Cluster Sampling: Advantages and Disadvantages
Assuming the sample size is constant across sampling methods, cluster sampling generally provides less precision than either simple random sampling or stratified sampling. This is the main disadvantage of cluster sampling.
Given this disadvantage, it is natural to ask: Why use cluster sampling? Sometimes, the cost per sample point is less for cluster sampling than for other sampling methods. Given a fixed budget, the researcher may be able to use a bigger sample with cluster sampling than with the other methods. When the increased sample size is sufficient to offset the loss in precision, cluster sampling may be the best choice.
When to Use Cluster Sampling
Cluster sampling should be used only when it is economically justified - when reduced costs can be used to overcome losses in precision. This is most likely to occur in the following situations.

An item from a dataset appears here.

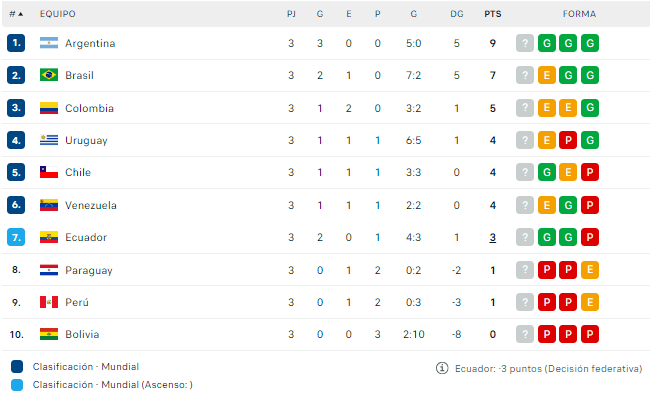
Task: Click Colombia's green G form badge
Action: pos(590,108)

- Constructing a complete list of population elements is difficult, costly, or impossible. For example, it may not be possible to list all of the customers of a chain of hardware stores. However, it would be possible to randomly select a subset of stores (stage 1 of cluster sampling) and then interview a random sample of customers who visit those stores (stage 2 of cluster sampling).
- The population is concentrated in "natural" clusters (city blocks, schools, hospitals, etc.). For example, to conduct personal interviews of operating room nurses, it might make sense to randomly select a sample of hospitals (stage 1 of cluster sampling) and then interview all of the operating room nurses at that hospital. Using cluster sampling, the interviewer could conduct many interviews in a single day at a single hospital. Simple random sampling, in contrast, might require the interviewer to spend all day traveling to conduct a single interview at a single hospital.
Even when the above situations exist, it is often unclear which sampling method should be used. Test different options, using hypothetical data if necessary. Choose the most cost-effective approach; that is, choose the sampling method that delivers the greatest precision for the least cost. (We will talk more about this in a future lesson.)
The Difference Between Strata and Clusters
Although strata and clusters are both non-overlapping subsets of the population, they differ in several ways.
- All strata are represented in the sample; but only a subset of clusters are in the sample.
- With stratified sampling, the best survey results occur when elements within strata are internally homogeneous. However, with cluster sampling, the best results occur when elements within clusters are internally heterogeneous.